§ Vorliegender Text
------------
Vom Straßenpirat zum Rennfahrer
Dies tat er dann auch ab 1964 in der 250er Ausweisklasse. Seinen damaligen Eigenbau-Untersatz nennt er noch heute liebevoll "Hochrad", da die aus verschiedenen MZ-Komponenten zusammengesetzte Maschine einem solchen ähnelte. Im ersten Training zu seinem ersten Rennen auf der Halle-Saale-Schleife lag Wolfgang Rösch bereits nach ca. einem Kilometer auf der Nase. Was folgte, waren sehr beständige und gute Resultate, sowie der sofortige Aufstieg zu den Lizenzlern am Ende seiner ersten Saison. Im darauffolgenden Jahr mischte Wolfgang in der Achtelliterklasse mit und baute nebenbei noch eine richtige 250er auf. Mitte Juli standen die WM-Rennen auf dem Sachsenring an. Die Arbeiten an der Neuen zogen sich bis weit in die Nacht vor den ersten Trainingsläufen. Völlig übermüdet stieg Wolfgang in den Sattel und stürzte prompt. Der dabei erlittene Schädelbasisbruch war seine erste ernsthafte und gleichzeitig schwerste Verletzung seiner Laufbahn. "Über vierzig Stürze hatte ich im Verlauf meiner Karriere. Doch meine überzogene Risikobereitschaft konnte ich nie richtig ablegen", wusste der heutige Jubilar viele Jahre nach seinem Karriereende noch zu berichten.
------------
§ Angezeigte Daten
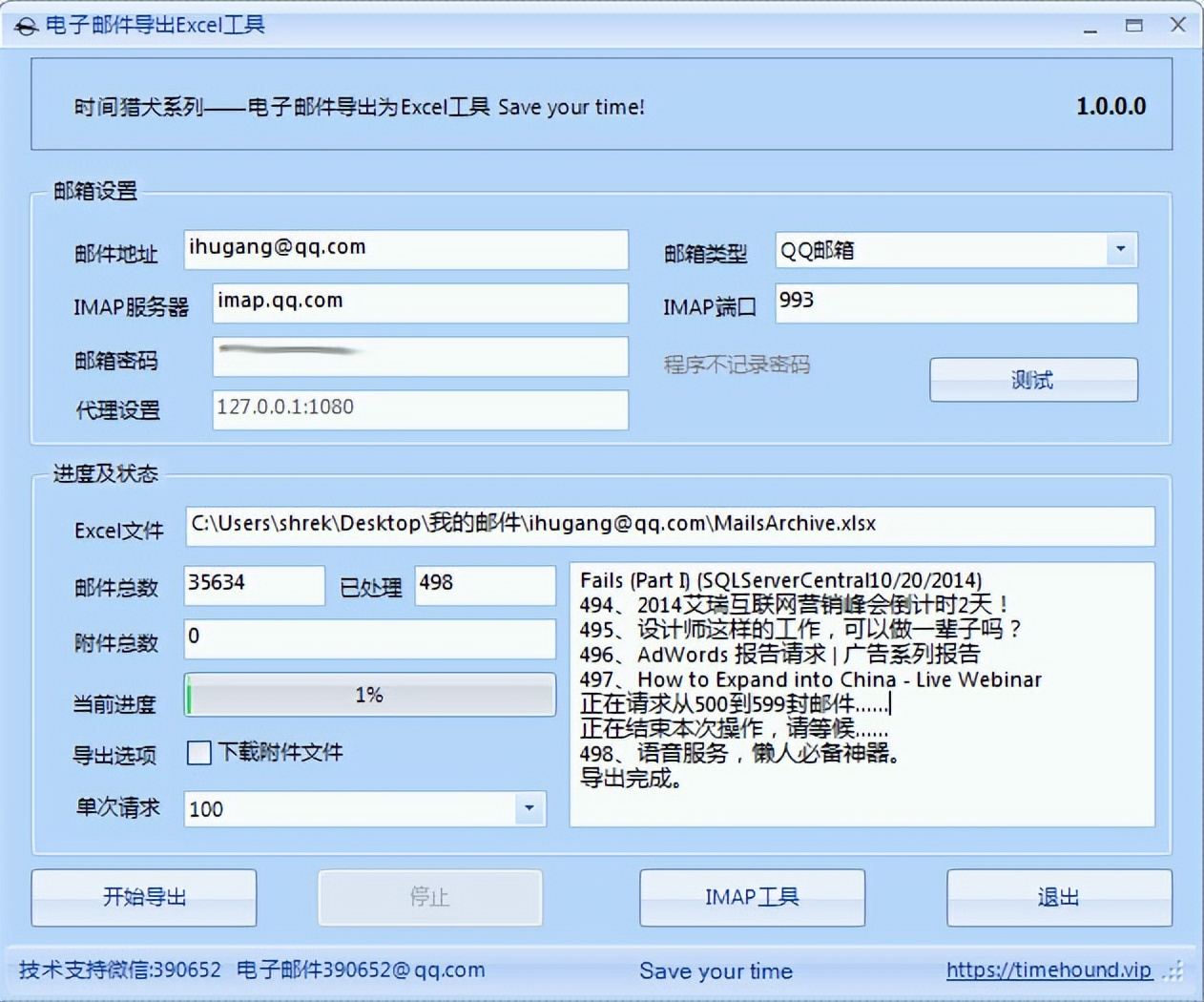Click the 退出 button to exit
This screenshot has width=1204, height=1002.
point(1059,897)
------------
§ Aufgabe
Beantworte anhand des Textes über Wolfgang Rösch diese Fragen:
(a) Ab welchem Jahr fuhr er in der 250er Ausweisklasse?
(b) Welchen Namen gibt er seinem damaligen Eigenbau-Untersatz noch heute?
(c) Welche Verletzung zog er sich beim Sturz vor den WM-Rennen auf dem Sachsenring zu?

§ Lösung
(a) Ab 1964.
(b) "Hochrad".
(c) Einen Schädelbasisbruch.